Empty PTE tables is one such case we care about, but there is more. Even
with your approach, we can still end up with many page tables that are
allocated on higher levels (e.g., PMD tables) or page tables that are
not empty (especially, filled with the shared zeropage).
Ideally, we'd have some mechanism that can reclaim also other
reclaimable page tables (e.g., filled with shared zeropage). One idea
was to add reclaimable page tables to the LRU list and to then
scan+reclaim them on demand. There are multiple challenges involved,
obviously. One is how to synchronize against concurrent page table
walkers, another one is how to invalidate MMU notifiers from reclaim
context. It would most probably involve storing required information in
the memmap to be able to lock+synchronize.
Having that said, adding infrastructure that might not be easy to extend
to the more general case of reclaiming other reclaimable page tables on
multiple levels (esp PMD tables) might not be what we want. OTOH, it
gets the job done for once case we care about.
It's really hard to tell what to do because reclaiming page tables and
eventually handling malicious user space correctly is far from trivial :)

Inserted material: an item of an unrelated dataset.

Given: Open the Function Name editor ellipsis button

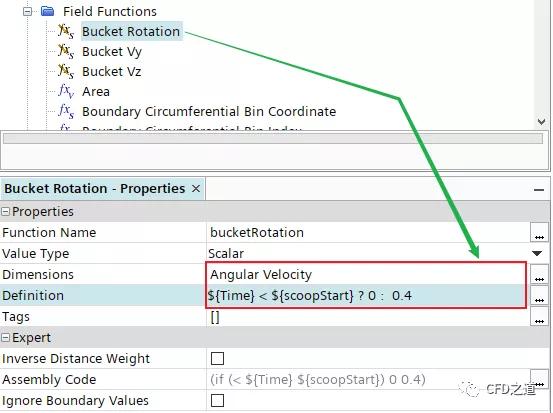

I'll be on vacation until end of May, I'll come back to this mail once
I'm back.
--
Thanks,
David / dhildenb
On Wed, May 18, 2022 at 04:51:06PM +0200, David Hildenbrand wrote:
> yes, I talked about the involved challenges, especially, how malicious
> user space can trigger allocation of almost elusively page tables and
> essentially consume a lot of unmovable+unswappable memory and even store
> secrets in the page table structure.
There are a lot of ways for userspace to consume a large amount of
kernel memory. For example, one can open a file and set file locks on
alternate bytes. We generally handle this by accounting the memory to
the process and let the OOM killer, rlimits, memcg or other mechanism
take care of it. Just because page tables are (generally) reclaimable
doesn't mean we need to treat them specially.
On 2022/5/18 10:51 PM, David Hildenbrand wrote:
> On 17.05.22 10:30, Qi Zheng wrote:
>>
>>
>> On 2022/4/29 9:35 PM, Qi Zheng wrote:
>>> Hi, >>>
>>> Different from the idea of another patchset of mine before[1], the pte_ref
>>> becomes a struct percpu_ref type, and we switch it to atomic mode only in cases
>>> such as MADV_DONTNEED and MADV_FREE that may clear the user PTE page table
>>> entryies, and then release the user PTE page table page when checking that
>>> pte_ref is 0. The advantage of this is that there is basically no performance
>>> overhead in percpu mode, but it can also free the empty PTEs. In addition, the
>>> code implementation of this patchset is much simpler and more portable than the
>>> another patchset[1].
>>
>> Hi David,
>>
>> I learned from the LWN article[1] that you led a session at the LSFMM on
>> the problems posed by the lack of page-table reclaim (And thank you very
>> much for mentioning some of my work in this direction). So I want to
>> know, what are the further plans of the community for this problem?
>
> Hi,
>
> yes, I talked about the involved challenges, especially, how malicious
> user space can trigger allocation of almost elusively page tables and
> essentially consume a lot of unmovable+unswappable memory and even store
> secrets in the page table structure.
It is indeed difficult to deal with malicious user space programs,
because as long as there is an entry in PTE page table page that
maps the physical page, the entire PTE page cannot be freed.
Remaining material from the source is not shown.